Hak yang satu ini nasibnya bagai langit dan bumi jika dibandingkan dengan hak-hak lain. Sebut saja hak untuk berserikat, hak untuk berpendapat, hak atas upah layak, hak untuk terbebas dari diskriminasi, hak atas keamanan dan keselamatan kerja, hak cuti haid dan melahirkan, hak untuk berpartisipasi dalam pengambilan keputusan atau pembuatan kebijakan, dan masih banyak lainnya. Para penggede bilang, tidak perlu buruh-buruh itu tahu hak-haknya. Sekalipun harus disebut di forum-forum resmi, sebutlah tipis-tipis.
********
**Tujuan Anda:**
Bisakah Anda menyalin kutipan tentang hak buruh di atas antara "Hak yang satu" dan "resmi, sebutlah tipis-tipis.", termasuk kedua ujungnya, tanpa mengubah satu kata pun? Baris-baris yang menyusul tidak perlu dipakai.

**Data yang Diberikan:**
********
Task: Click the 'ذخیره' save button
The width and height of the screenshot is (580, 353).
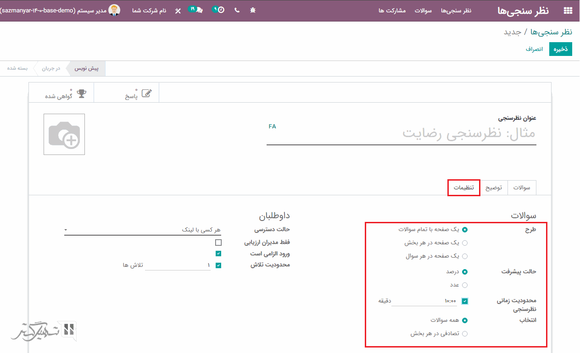Action: coord(560,49)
********
**Tugas Selesai:**
Hak yang satu ini nasibnya bagai langit dan bumi jika dibandingkan dengan hak-hak lain. Sebut saja hak untuk berserikat, hak untuk berpendapat, hak atas upah layak, hak untuk terbebas dari diskriminasi, hak atas keamanan dan keselamatan kerja, hak cuti haid dan melahirkan, hak untuk berpartisipasi dalam pengambilan keputusan atau pembuatan kebijakan, dan masih banyak lainnya. Para penggede bilang, tidak perlu buruh-buruh itu tahu hak-haknya. Sekalipun harus disebut di forum-forum resmi, sebutlah tipis-tipis.